Get ready for more from the Appalachian trail, by @DavidOAtkins

Get ready for more from the Appalachian trail

by David Atkins

It looks like prodigal son Mark Sanford will be coming back into the fold:

Former South Carolina Gov. Mark Sanford's opponent is showing some momentum in the closing days of the Republican primary campaign for the state’s open House seat — but it may be too late to help him win Tuesday's vote.

Attorney Curtis Bostic, who finished second to Sanford in a preliminary vote March 19, has secured some high-profile backing in the final week of the campaign.

Former Sen. Rick Santorum (R-Pa.) stumped with him last Wednesday in the district and conservative commentator Ann Coulter also endorsed him.

Coulter called Sanford the “Todd Akin of South Carolina” — a reference to the failed GOP Senate candidate in Missouri — because of scandal over the ex-governor’s past marital infidelities...

But Bostic, a social conservative and former Charleston city councilman, has a steep hill to climb if he is to mount an upset.

He finished a distant second in the first round of voting, with 13 percent, compared to Sanford’s 37 percent.

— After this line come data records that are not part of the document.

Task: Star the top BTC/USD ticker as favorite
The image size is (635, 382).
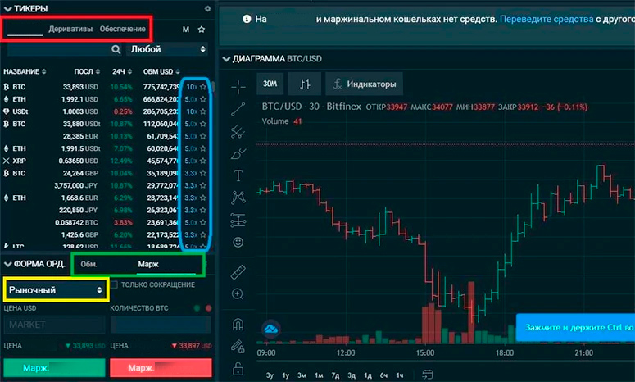Action: tap(203, 86)
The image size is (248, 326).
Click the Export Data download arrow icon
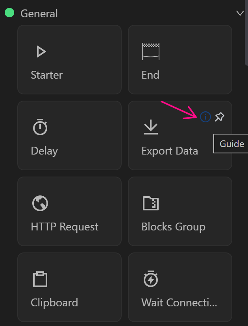click(x=150, y=127)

And despite the high-profile endorsements, there are no clear evidence Bostic has done much to rally the voters who backed other candidates in the first round of voting.
I don't much care about the sex lives of politicians. It matters far more how they vote on issues than what they do in their private lives, which is mostly a problem for themselves and their families. But it's jarring to hear the hypocrisy of those who make a big deal of of sexual morality in public claiming to know that God has forgiven them when they transgress themselves.

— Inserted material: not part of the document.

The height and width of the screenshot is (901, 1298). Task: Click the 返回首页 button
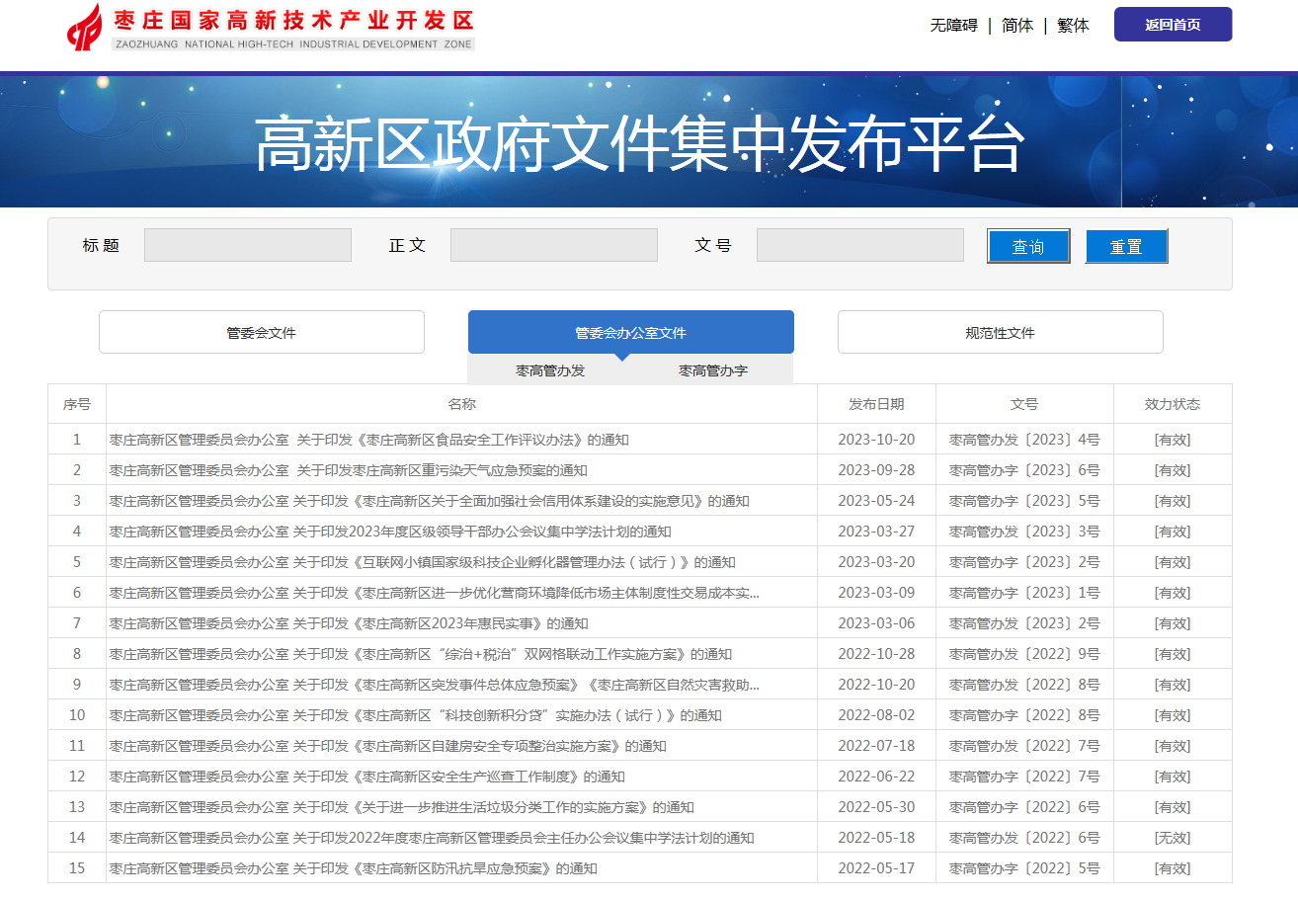point(1173,25)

Of course, "redemption" is an important part of the social conservative ethic as well. It's part of the culture that one can preach fire and brimstone about the moral lives of others while committing flagrant ethical transgressions oneself, provided that those transgressions be followed with sackcloth and ashes contrition and even more vocal protestations of faith. Sanford knows his audience, and he's playing them like a fiddle.